* TRECHO DA PÁGINA
--

César Danilo Ribeiro de Novais
Promotor de Justiça



“Felizes os que têm fome e sede de Justiça” (Jesus).


Palavra Inicial

Os índices de violência deixam claro o quanto a vida está banalizada. Neste país, ocorrem cerca de 50 mil assassinatos por ano. Há aproximadamente um homicídio a cada 31 minutos, um estupro a cada 6 minutos e um roubo a cada 1 minuto. É o triste quadro brasileiro. Dizem os filósofos que a decadência de uma sociedade começa quando o homem pergunta a si próprio “o que vai acontecer?” em vez de inquirir “o que eu posso fazer?”. Portanto, o imperativo ético da ação deve substituir a acomodação.

Esta cartilha tem por finalidade transmitir ao jurado ideias básicas sobre o Tribunal do Júri, para que possa julgar com consciência e justiça.


Júri

O Tribunal do Júri está arrolado entre os direitos e garantias fundamentais (artigo 5º, inciso XXXVIII, da CF) e é regido pelos seguintes princípios: a plenitude da defesa, o sigilo das votações, a soberania dos veredictos e a competência para julgamento dos crimes dolosos contra a vida (homicídio, participação em suicídio, infanticídio e aborto).

--

* O ESPERADO
Segundo o trecho da página, qual é a finalidade da cartilha?

* MATERIAL FORNECIDO
--

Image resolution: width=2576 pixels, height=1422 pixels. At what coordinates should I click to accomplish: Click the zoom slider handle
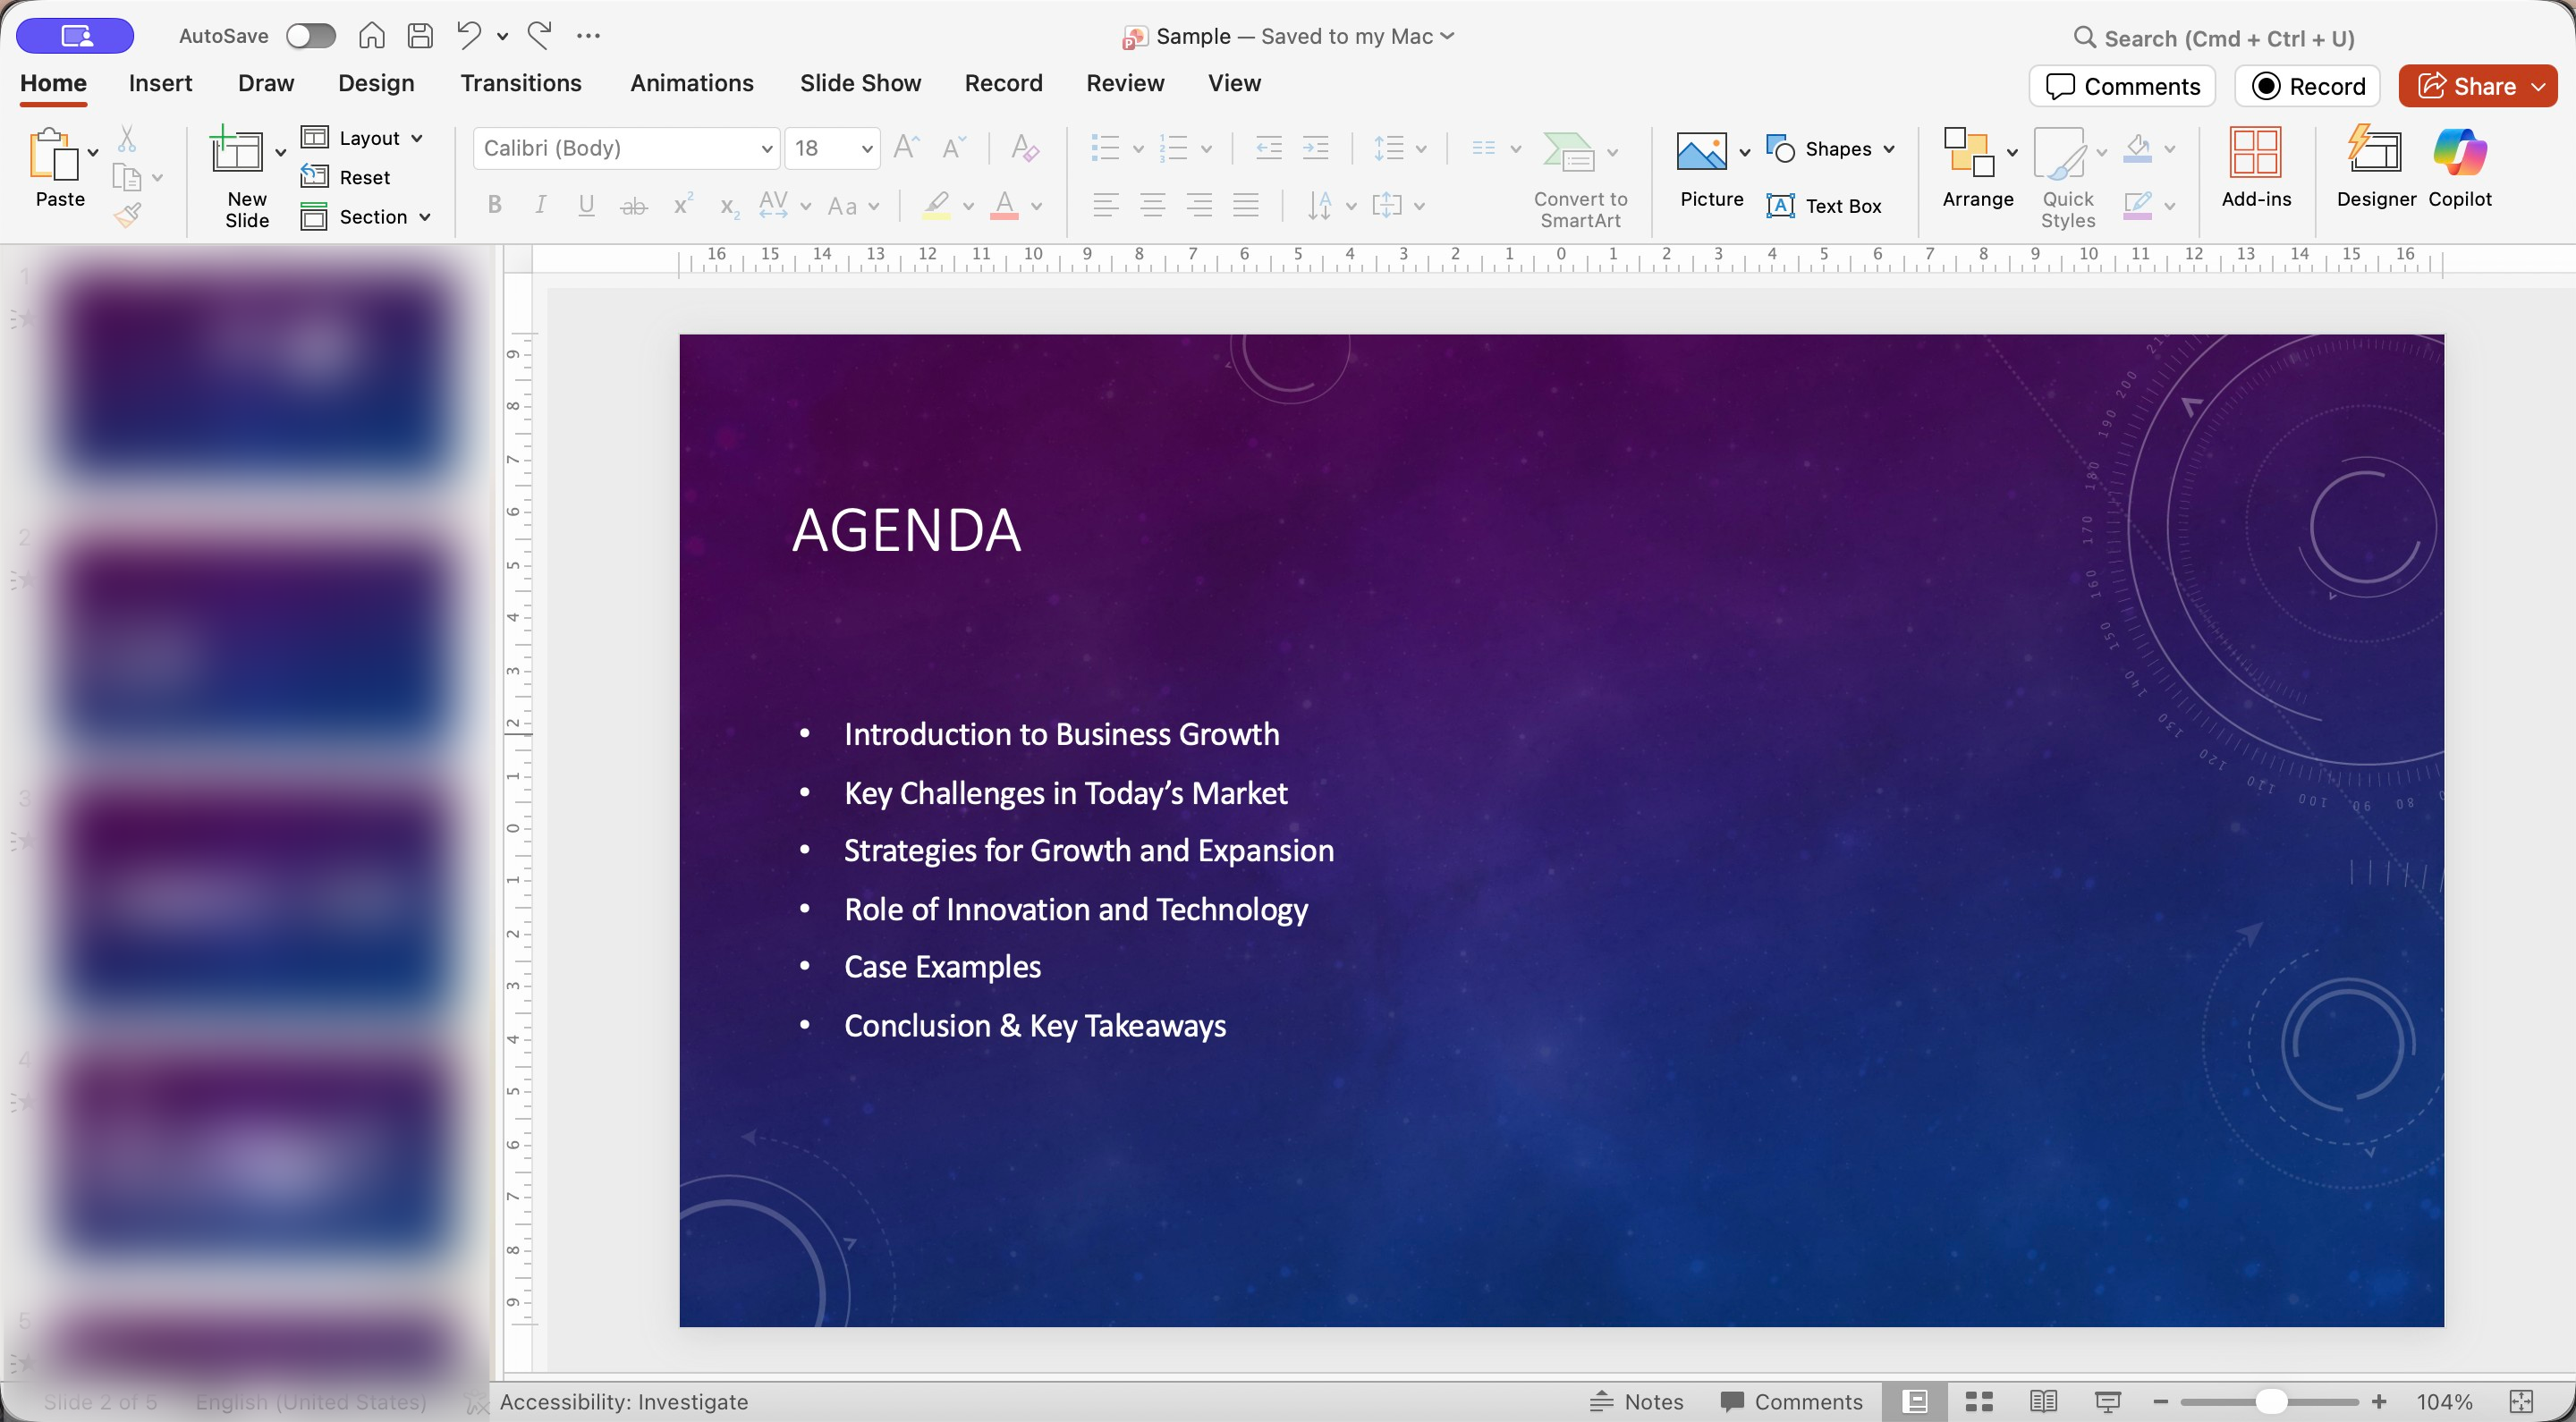pyautogui.click(x=2271, y=1401)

--

* RESULTADO
Transmitir ao jurado ideias básicas sobre o Tribunal do Júri, para que possa julgar com consciência e justiça.